И он пошел вслед за ней.
Ко мне подошел молодой человек с диктофоном.
— Я из «Гералд экзэминер». Веду колонку «Поговорим». Как вам понравился фильм?
— А у вас есть тысяча долларов? — спросила Сара.
— Пустяки, Сара, пускай спрашивает.
— Итак, как вам понравился фильм?
— Выше среднего. Фильмы, получающие награды академии, к концу года никто уже не вспоминает. А этот будут долго крутить, больше всего в арт-хаузах. И по телевизору будут показывать, если все мы будем живы.
— Вы действительно так думаете?
— Да. И чем дольше будут его катать, тем больше потаенных смыслов будут в нем откапывать. Которых никто и не думал вкладывать. Недооценка и переоценка — норма нашей жизни.
— И алкаши так говорят?
— Говорят, пока их не замочат.
— Значит, вы даете фильму высокую оценку?
— Дело не в том, что он так хорош. Просто другие еще хуже.

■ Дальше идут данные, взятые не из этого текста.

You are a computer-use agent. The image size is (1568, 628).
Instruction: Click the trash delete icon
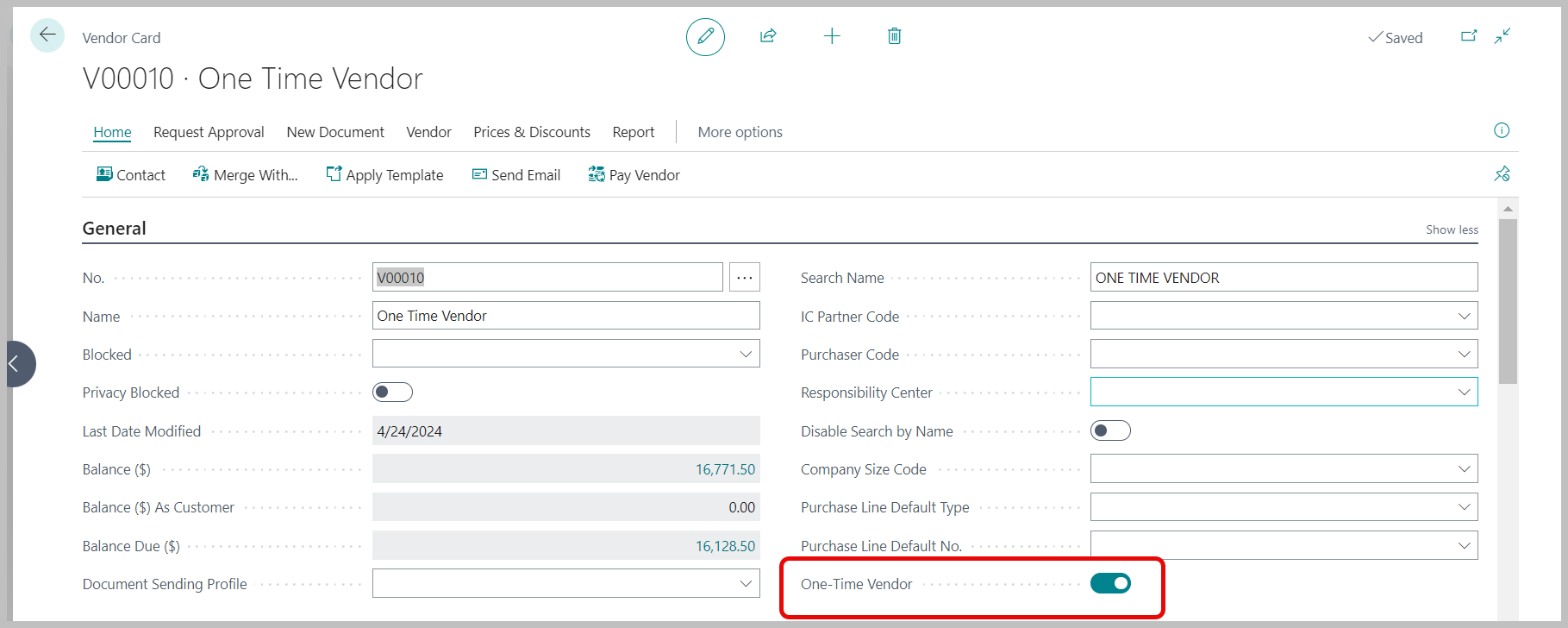895,36
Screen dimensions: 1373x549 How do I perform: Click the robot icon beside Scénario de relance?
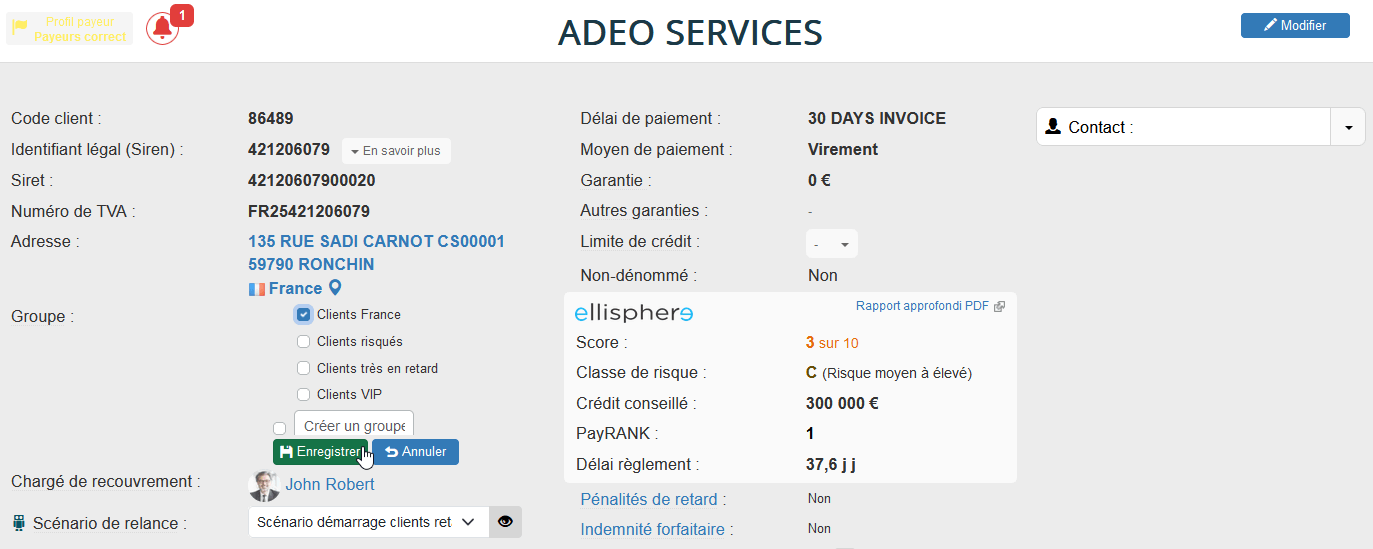coord(18,523)
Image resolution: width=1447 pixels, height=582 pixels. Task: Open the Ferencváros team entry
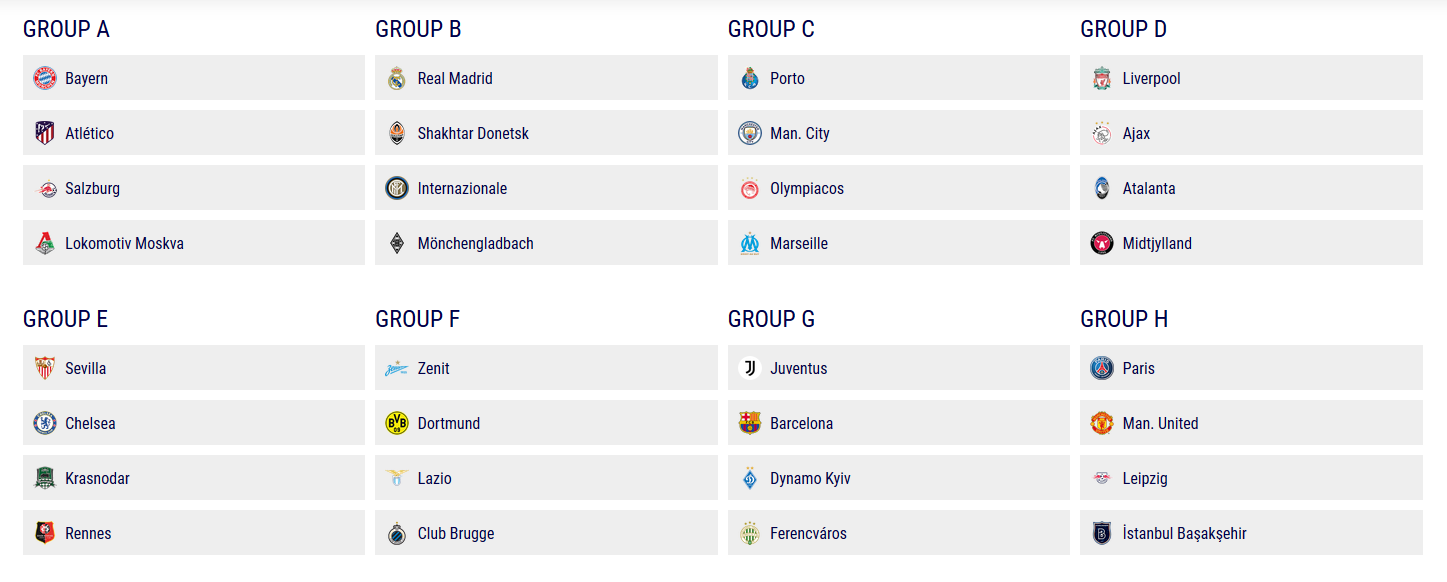(x=899, y=533)
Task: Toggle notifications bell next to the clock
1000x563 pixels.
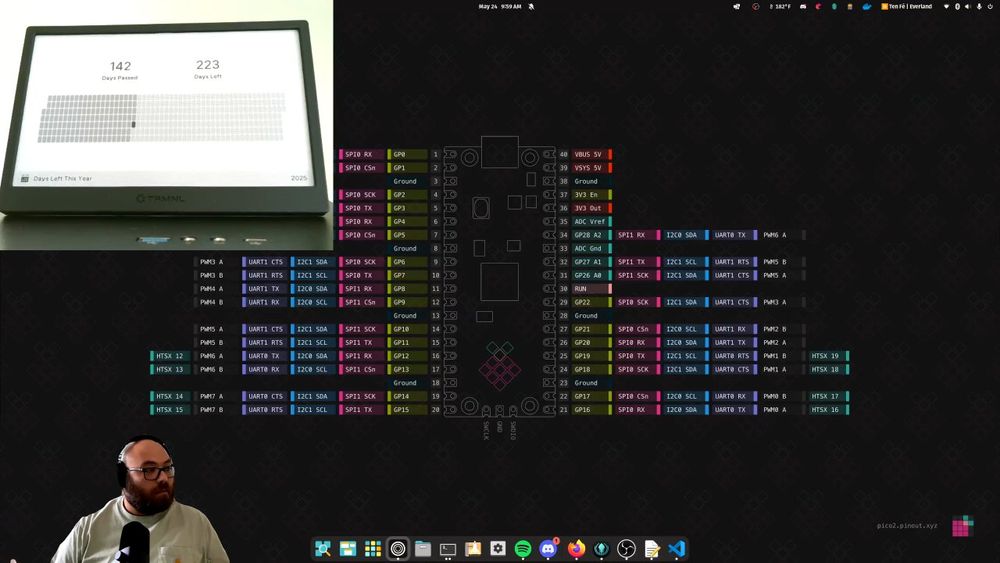Action: tap(531, 6)
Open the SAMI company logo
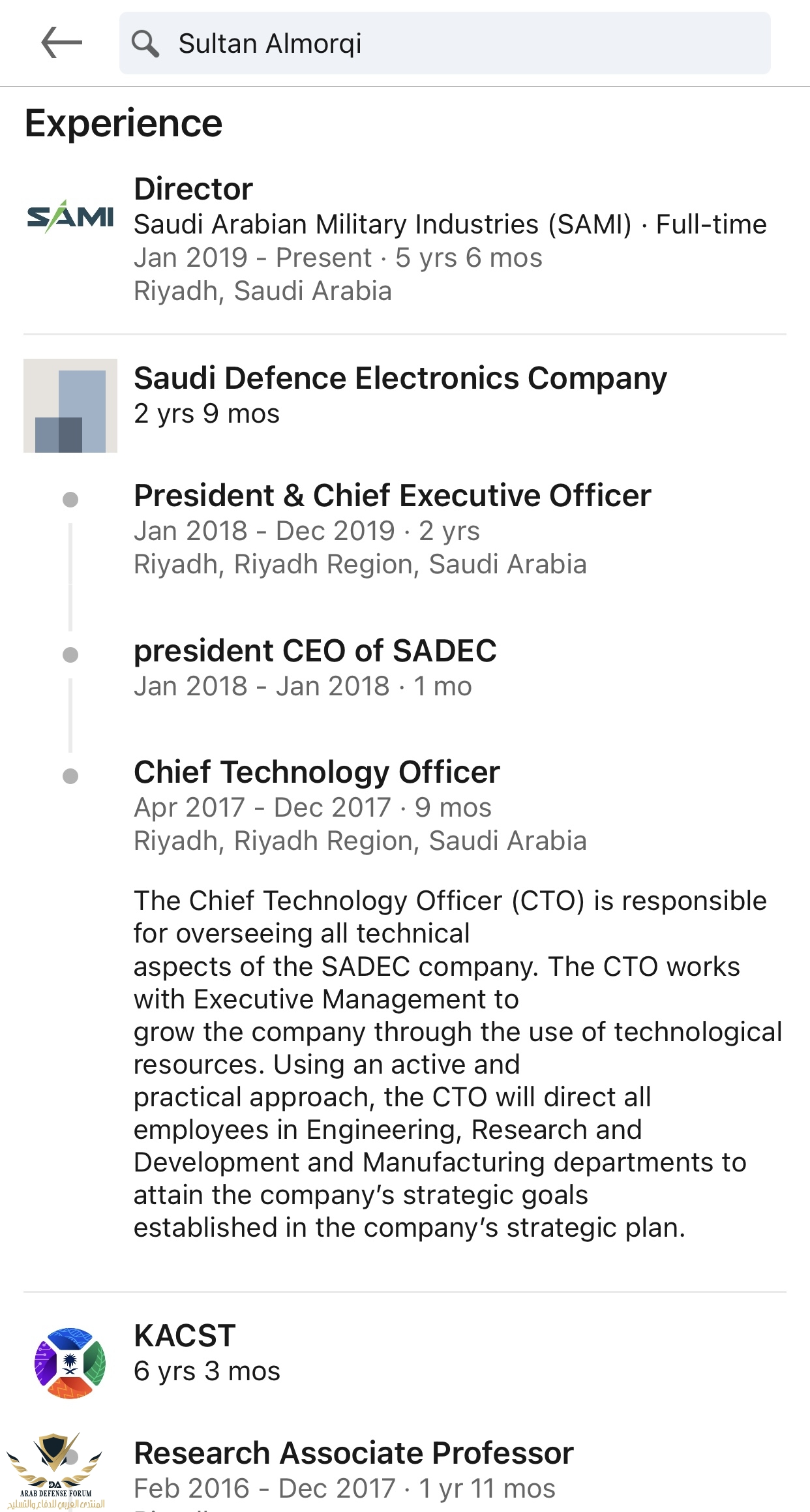This screenshot has height=1512, width=810. point(70,217)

— А какой из виденных вами фильмов вы считаете самым лучшим?
— «Голова-ластик».
— «Голова-ластик»?
— Да.
— А второй в вашем списке?
— «Кто боится Вирджинии Вульф?».
Туг вновь появился Карл Уилсон.
— Чинаски, там внизу парень к вам рвется. Говорит, знакомый. Какой-то Джон Голт.
— Впустите его, пожалуйста.
— Благодарю вас, Чинаски, — сказал посланец «Гералд экзэминер».
— К вашим услугам.
Я откупорил вторую бутылку и налил нам с Сарой. Сара умеет замечательно держаться. Язык у нее развязывается, только когда мы остаемся наедине. И при этом пустяков она не болтает. Но вот появился Джон Голт. Большой Джон Голт. Подошел к нам.
— Мы с Хэнком никогда не ручкаемся, — улыбнулся он. — Привет, Сара. Следишь за своим малышом?
— Да, Джон.
«Черт, — подумал я, — как много хороших ребят носит это имя — Джон».
Не выходят из моды эти библейские имена. Джон, Марк, Питер, Пол. Иоанн, Марк, Петр, Павел.
Выглядел Большой Джон Голт отменно. В глазах у него появилась благость. Благость нисходит на лучших из нас. На бескорыстных. Бесстрашных. На тех, кто не рвется в первачи.
— Отлично выглядишь, старина, — сказал я ему.
— И ты смотришься лучше, чем двадцать пять лет назад, — ответил он.
— Результат хорошего ухода, Джон.
— Витамины и здоровая пища, — добавила Сара. — Ни грамма красного мяса, никакой соли и сахара.
— Если так пойдет и дальше, Джон, глядишь, и книжки мои станут продаваться.
— Они всегда будут продаваться, Хэнк. Они доступны любому ребенку.
Большой Джон Голт. Черт побери, как же здорово он мне помог. Работая на почте, я захаживал к нему в дом, и это заменяло мне еду, сон и все прочее. Он жил на содержании у одной дамы. Дамы всегда поддерживали Большого Джона. «Хэнк, мне нельзя работать, я делаюсь несчастным. А мне хочется быть счастливым», — говаривал он.
На кофейном столике, у которого мы сидели, всегда стояла плошка, до краев наполненная пилюлями и таблетками. Угощайся.
Я сидел и сосал их, как конфетки. «Хэнк, этот кругляк тебе чердак раздербанит. Кому здорово, а кому хреново».
Волшебные то были ночки. Я приходил со своим пивком и взвинчивал колеса. Я не встречал более начитанного человека, чем Джон. Правда, читал он не по правилам, странно как-то. И вообще был странный. Может, из-за наркоты.